When she began her first teaching job in the school’s social studies department two years later, she admits being way more nervous.
“I felt more comfortable in the gym. I’d been in the gym since I was 7,” Campos said. “As a teacher, things change. A lot of decisions you have to make on the fly.
“There’s things you can’t anticipate all of the time and I’m wanting to do a good job, especially waiting two years and being in the department I wanted to be in. I wanted to do a good job and be able to learn and help students.”
Campos has taught sociology and U.S. history throughout her tenure, as well as multicultural studies in American society, contemporary American issues and sociology of gender. She may be known for telling “lots of lame jokes,” but she feels the more you can be yourself as a teacher, the more students will be receptive and engaged.
“I want them to have a more open-minded perspective of the world and to be open to listening and discussing issues so they have a more equitable and just society,” Campos said. “I want them to go change the world in ways they think are best. I want them to be the change – literally our department’s philosophy.”
Campos became interested in sociology when she attended Willowbrook High School. She received her bachelor’s degree from Concordia University Chicago and two master’s degrees – curriculum and instruction, and sociology and educational leadership.
Throughout college, Campos earned money as a gymnastics judge and working at an art gallery.
Before teaching, Campos was selling art, particularly by renowned nature photographer Thomas Mangelsen, and she occasionally traveled the country. Finding a good teaching fit required patience.
“I was very successful [selling art], but I missed kids, dealing with young people,” Campos said. “I was more authoritarian in my early 20s, but now I’ve learned through coaching and teaching that’s not the best way to work with young adults. They’re moving into adulthood and want to be treated as such. You just adjust and grow as an educator as you get older. You have to constantly change, trying to be innovative, having creative new ideas, not even in the gym but the classroom, especially lately with COVID.”

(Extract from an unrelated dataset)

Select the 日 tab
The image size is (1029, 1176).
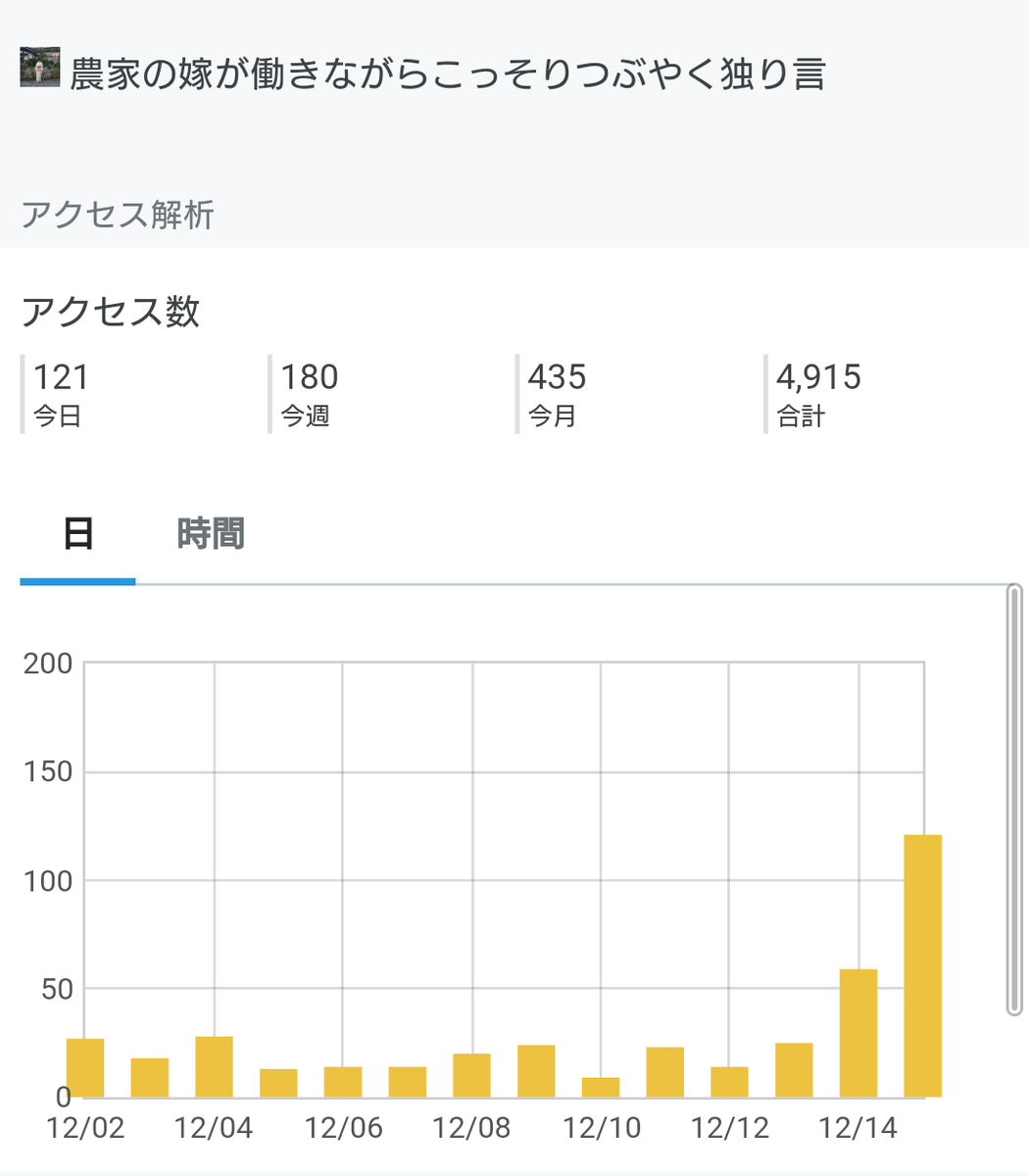[x=78, y=535]
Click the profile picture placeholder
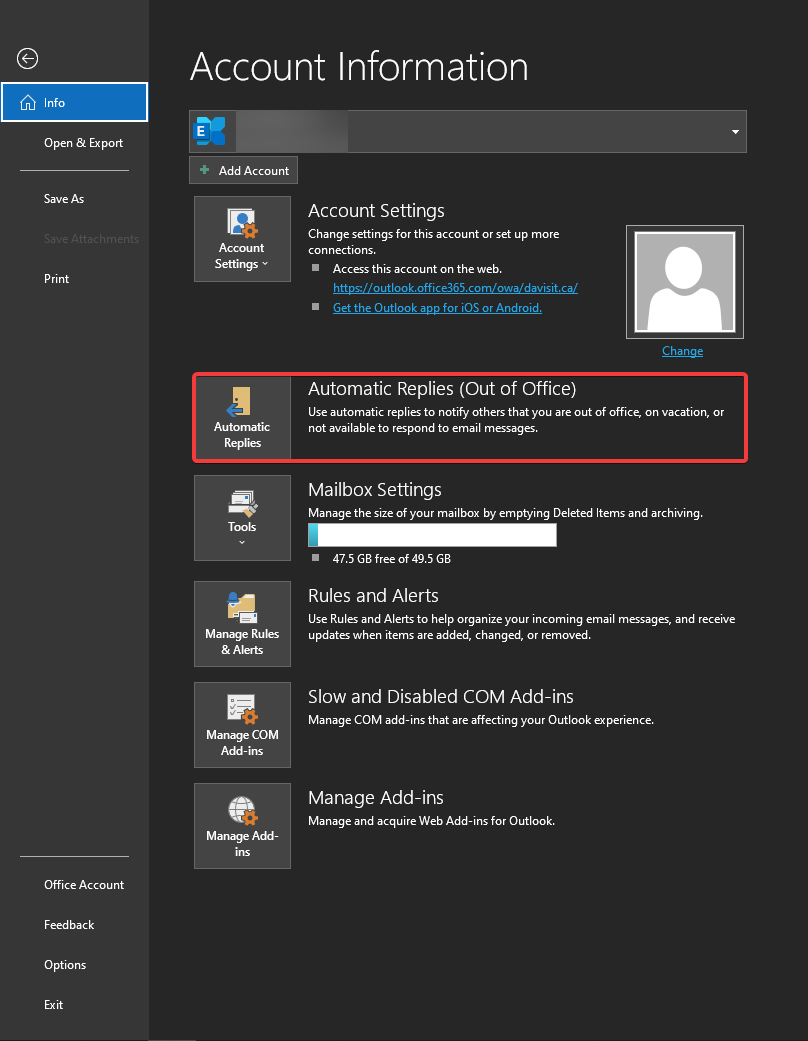 [685, 282]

The past six girls gymnastics postseasons, Campos’ teams have won regionals and qualified for the eight-team state meet three times, the past two as a co-op with Downers Grove North in 2020 and this February.
One of Campos’ best teachers was Willowbrook gymnastics coach Beth Gray, an Illinois High School Girls Gymnastics Coaches Association Hall of Famer. A four-year varsity gymnast, Campos became team captain and an unofficial “mini-coach” with responsibilities such as leading stretches or organizing team events.
Gray, who also was a meet judge, encouraged gymnasts to shadow her and learn the craft. Campos and Gray were competing coaches for a couple of years before Gray retired, but Gray continues to judge. At the annual Addison Trail Invite in mid-December, Campos continued Gray’s coaching tradition of switching the gymnasts’ usual floor exercise routine music with holiday favorites.
“The girls just absolutely love it. [As a judge, Gray] kind of smiles when she sees us do that,” Campos said. “She was always really busy but kind of made us a priority and the meet experiences were something we always looked forward to. We’d stop at an oasis [on road trips] or bring goody bags. She probably doesn’t know that more of those experiences building the team is something I take a lot into my coaching.”